EXERCISE DATA:

######

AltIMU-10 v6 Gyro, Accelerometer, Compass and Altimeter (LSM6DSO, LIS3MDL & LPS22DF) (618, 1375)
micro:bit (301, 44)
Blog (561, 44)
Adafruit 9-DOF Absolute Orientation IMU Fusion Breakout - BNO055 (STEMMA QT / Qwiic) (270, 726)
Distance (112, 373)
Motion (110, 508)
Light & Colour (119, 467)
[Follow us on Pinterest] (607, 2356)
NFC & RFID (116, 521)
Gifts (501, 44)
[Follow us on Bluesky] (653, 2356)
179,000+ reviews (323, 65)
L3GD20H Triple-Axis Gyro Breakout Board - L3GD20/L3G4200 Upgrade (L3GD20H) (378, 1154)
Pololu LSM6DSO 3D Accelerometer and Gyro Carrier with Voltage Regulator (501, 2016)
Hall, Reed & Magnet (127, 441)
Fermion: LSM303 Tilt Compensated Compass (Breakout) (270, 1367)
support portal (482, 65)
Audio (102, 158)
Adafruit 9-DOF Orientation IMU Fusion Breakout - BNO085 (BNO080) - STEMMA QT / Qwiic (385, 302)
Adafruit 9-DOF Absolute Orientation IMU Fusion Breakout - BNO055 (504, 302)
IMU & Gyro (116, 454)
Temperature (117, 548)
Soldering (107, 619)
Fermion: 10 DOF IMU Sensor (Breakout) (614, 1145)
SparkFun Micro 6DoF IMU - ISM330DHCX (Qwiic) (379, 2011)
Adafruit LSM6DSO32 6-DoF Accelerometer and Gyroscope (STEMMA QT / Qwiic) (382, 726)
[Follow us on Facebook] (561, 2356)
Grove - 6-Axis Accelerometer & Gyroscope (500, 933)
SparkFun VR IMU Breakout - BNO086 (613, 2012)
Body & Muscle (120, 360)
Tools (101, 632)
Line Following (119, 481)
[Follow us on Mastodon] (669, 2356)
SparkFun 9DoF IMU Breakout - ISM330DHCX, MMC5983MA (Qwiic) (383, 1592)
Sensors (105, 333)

######

PROBLEM:
Everything from the line that has "Fermion: 10 DOF" to the final line above should be retyped exactly, and nothing else.

SOLVED PROBLEM:
Fermion: 10 DOF IMU Sensor (Breakout) (614, 1145)
SparkFun Micro 6DoF IMU - ISM330DHCX (Qwiic) (379, 2011)
Adafruit LSM6DSO32 6-DoF Accelerometer and Gyroscope (STEMMA QT / Qwiic) (382, 726)
[Follow us on Facebook] (561, 2356)
Grove - 6-Axis Accelerometer & Gyroscope (500, 933)
SparkFun VR IMU Breakout - BNO086 (613, 2012)
Body & Muscle (120, 360)
Tools (101, 632)
Line Following (119, 481)
[Follow us on Mastodon] (669, 2356)
SparkFun 9DoF IMU Breakout - ISM330DHCX, MMC5983MA (Qwiic) (383, 1592)
Sensors (105, 333)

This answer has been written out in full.